My day still starts with a pot of tea and a crisp, atom-based edition of The Financial Review. There’s something reassuring about a paper made of paper that, were World War III to break out, would run the headline “Gold firms”.

In five years I’ll probably still be an addict, but by then their print circulation may be in single figures.

Who are your journalism and media heroes? 

The Fergusons are fabulous — Sarah and Adele — they are both scarily frank. I adore A.A. Gill, Clive James and against all hope of redemption am shamelessly amused by Jeremy Clarkson’s rollicking impropriety, despite having little interest in his subjects.

Do you think the rise of foreign media outlets in Australia is good or bad? Why or why not?

I’m a globalist; despite the obvious downsides, overall anything that connects us to a larger humanity is good in my book. The more the merrier.

By some accounts, there are now two to three PR practitioners to every journalist in Australia. Can this be a good thing?

I gave a talk to a largish group of PR folks a while ago and the thing that struck me was the statistically improbable level of beauty in the room — with the exception of me, as I’m as ugly as a sack of smashed crabs.

They wanted to know why they, being smart people, were not better represented in boardrooms.

I opined that as long as attractiveness appeared to be a criterion for employment, the industry would be consigned to being viewed as the cute blonde who pops into the boardroom to talk about the Christmas party. No applause for Toby that day.

Does it matter that they outnumber journalists three to one? Not really. What matters is that there’s not enough money in media to fund enough good journalists. What’s more, unprofitable print does the financial heavy lifting of story generation for air [broadcast] media to pirate, which is a serious structural problem for the media industry.

Over the past 15 years, have perceptions about advertising changed? Why or why not?

We’ve moved past the era of successful puffery in advertising. We’ve moved past the era of simple entertainment in advertising.

People know how to decode advertising. They know the celebrity is getting paid and doesn’t use the product. They know that if you’ve got nothing to say, you sing it, so they are cynical about jingles. They know that they won’t look like the models in the ad just by drinking that product.

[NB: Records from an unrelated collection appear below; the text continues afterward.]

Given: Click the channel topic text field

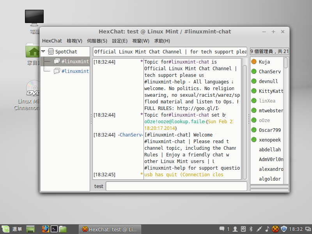Looking at the screenshot, I should coord(170,51).
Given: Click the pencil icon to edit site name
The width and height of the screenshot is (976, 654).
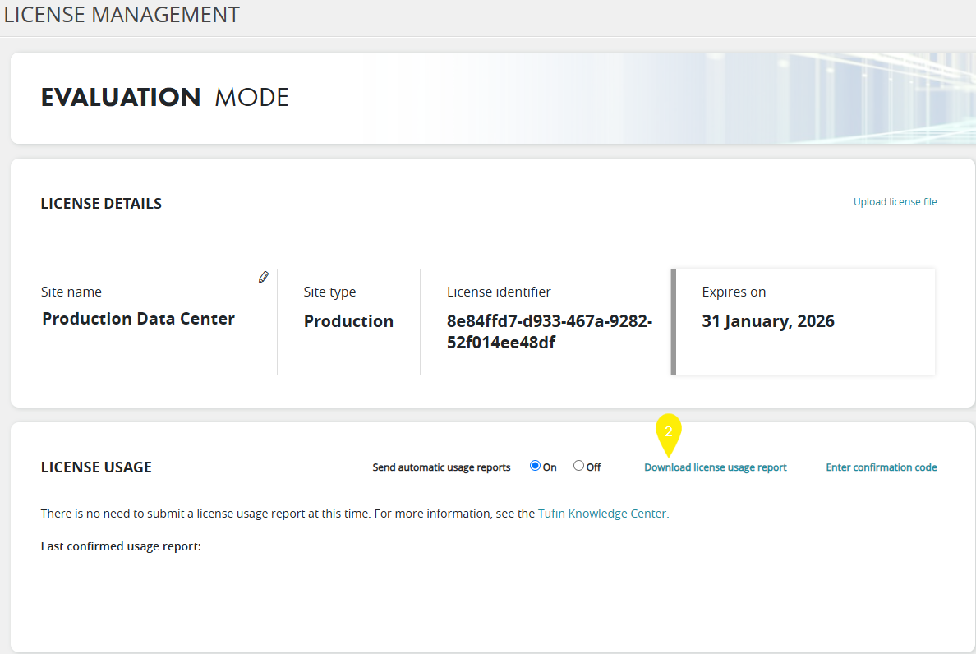Looking at the screenshot, I should pyautogui.click(x=263, y=278).
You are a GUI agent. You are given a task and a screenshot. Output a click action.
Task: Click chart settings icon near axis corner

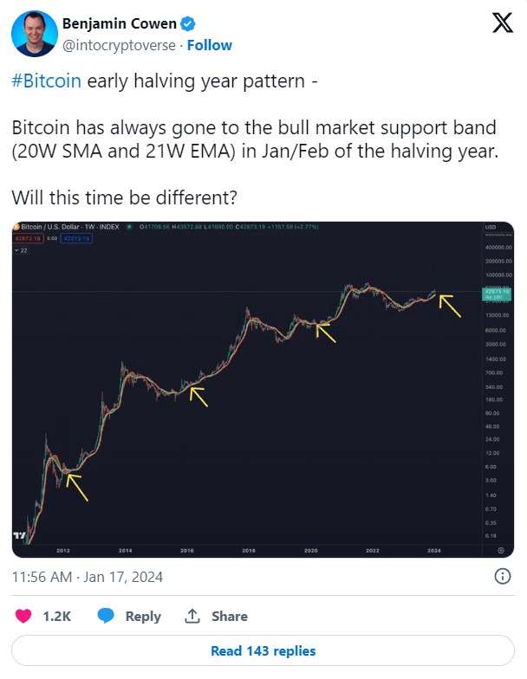tap(501, 551)

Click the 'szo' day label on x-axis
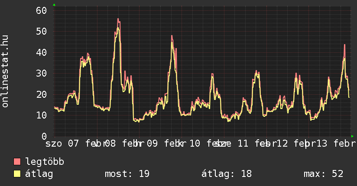coord(55,143)
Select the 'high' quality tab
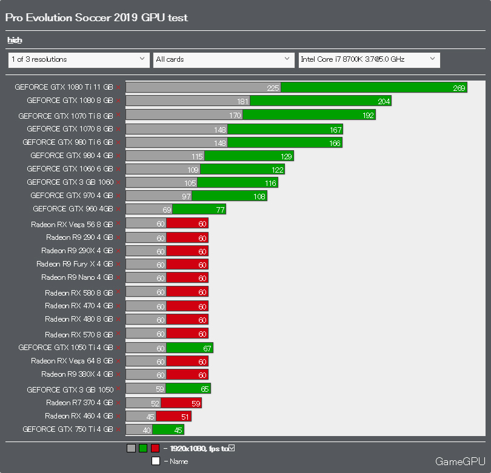Screen dimensions: 491x473 click(x=15, y=40)
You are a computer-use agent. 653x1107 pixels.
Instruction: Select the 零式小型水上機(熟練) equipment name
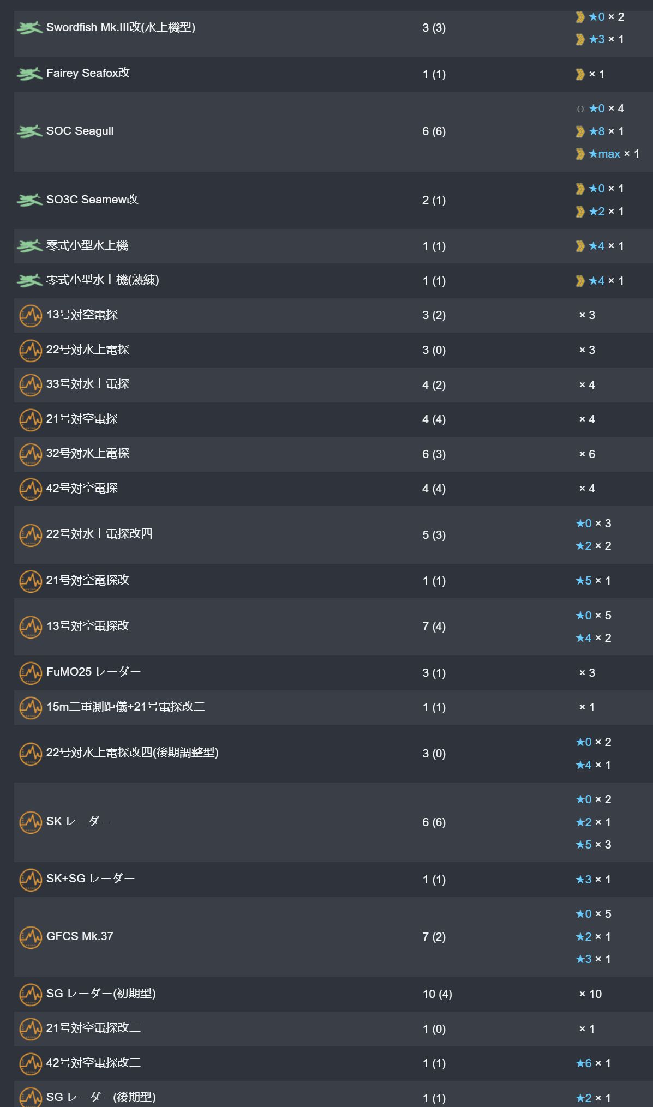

If a large company claims “You’ve got a friend”, consumers increasingly decode the real message to be that their customer service is crap; when a corporation claims to care, consumers invariably assume they don’t.

They know full well that companies tend to advertise their failings.

•             ANZ: “We live in your world.” — Since when was I trousering $20,000,000 a day?

•             McDonald’s: “I’m lovin’ it.” — Really?

•             Western Australia: “State of excitement.” Need I say more?

Now we’ve got a society that isn’t looking for entertainment. They are busy, they have access to more information than ever before, and they expect to be treated like an individual, not part of a target market. They are zapping commercials, blocking out spam, hanging up on telemarketers and putting “no junk mail” stickers on their letterboxes.

They increasingly respond to conversations, not broadcasts, and new media is getting closer to truly permitting this.

Mark Twain said one should never pick a fight with those who buy ink by the barrel. Is that era over? Why or why not?

A more contemporary version may involve pushing prose by the petapixel, but the principle of not brawling with those that shape public opinion remains common sense.